====== EXTRAIT
Devenir franchiseur à croissance rapide – Seconde partie

Dans l’univers de l’entrepreneuriat, certaines franchises se distinguent par une expansion fulgurante. Mais qu’est-ce qui fait le succès d’une franchise à croissance rapide ? Quels sont les défis et les pièges de cette ascension ? Seconde partie de nos entretiens avec Julien Siouffi, dirigeant de Franchise Board et DG externalisé de franchiseurs à croissance rapide.

ILS EN PARLENT

Gaël Chesné

12/27/20244 min read

Pourquoi se lancer dans la croissance rapide en tant que franchiseur ?
============
====== DONNÉES BRUTES
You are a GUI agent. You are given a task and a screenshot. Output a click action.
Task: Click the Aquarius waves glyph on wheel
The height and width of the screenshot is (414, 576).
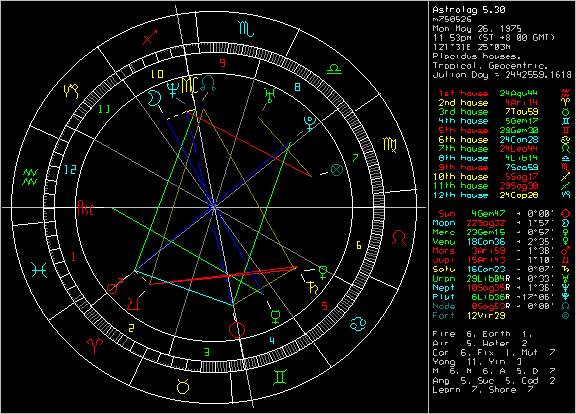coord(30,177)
============
====== DONNÉES BRUTES
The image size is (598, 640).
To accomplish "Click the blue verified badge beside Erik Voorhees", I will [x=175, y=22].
============
====== DONNÉES BRUTES
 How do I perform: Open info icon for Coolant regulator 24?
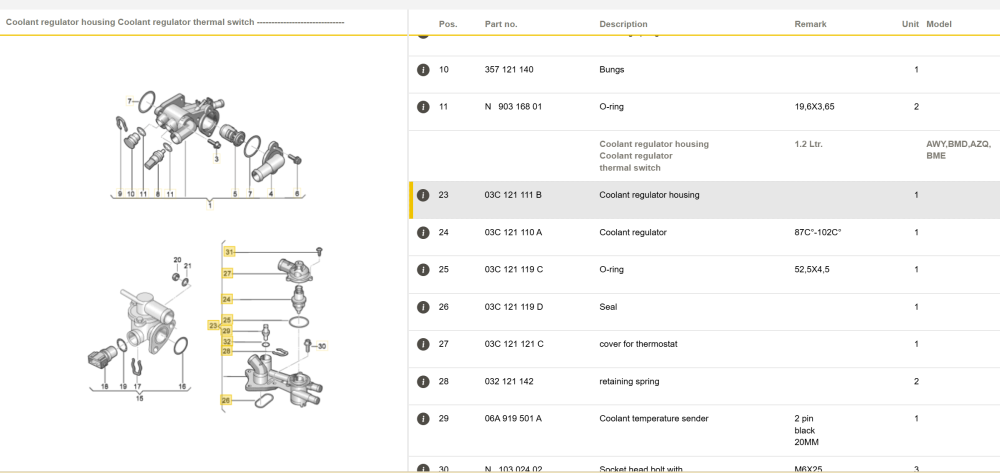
============
*CONSIGNE ÉCRITE 1:*
Recopiez l'extrait sur la franchise à croissance rapide de « Devenir franchiseur à » à « à croissance rapide. » en remplaçant « fulgurante » par « spectaculaire ».
*CONSIGNE ÉCRITE 2:*
Répondez à ces questions d'après l'extrait.
(a) Quelle entreprise Julien Siouffi dirige-t-il ?
(b) Quel nom figure sous la rubrique « ILS EN PARLENT » ?
(c) Quelle partie des entretiens l'extrait présente-t-il ?
*CONSIGNE ÉCRITE 3:*
Ces affirmations concordent-elles avec l'extrait ? Répondez par oui ou non et citez les mots décisifs.
(a) L'extrait présente la première partie des entretiens avec Julien Siouffi.
(b) Julien Siouffi est DG externalisé de franchiseurs.
(c) L'extrait soulève la question des pièges de l'expansion rapide.

*RÉPONSE COMPLÈTE 1:*
Devenir franchiseur à croissance rapide – Seconde partie

Dans l’univers de l’entrepreneuriat, certaines franchises se distinguent par une expansion spectaculaire. Mais qu’est-ce qui fait le succès d’une franchise à croissance rapide ? Quels sont les défis et les pièges de cette ascension ? Seconde partie de nos entretiens avec Julien Siouffi, dirigeant de Franchise Board et DG externalisé de franchiseurs à croissance rapide.

*RÉPONSE COMPLÈTE 2:*
(a) Franchise Board.
(b) Gaël Chesné.
(c) La seconde partie.

*RÉPONSE COMPLÈTE 3:*
(a) Non : « Seconde partie de nos entretiens avec Julien Siouffi ».
(b) Oui : « DG externalisé de franchiseurs à croissance rapide ».
(c) Oui : « Quels sont les défis et les pièges de cette ascension ? »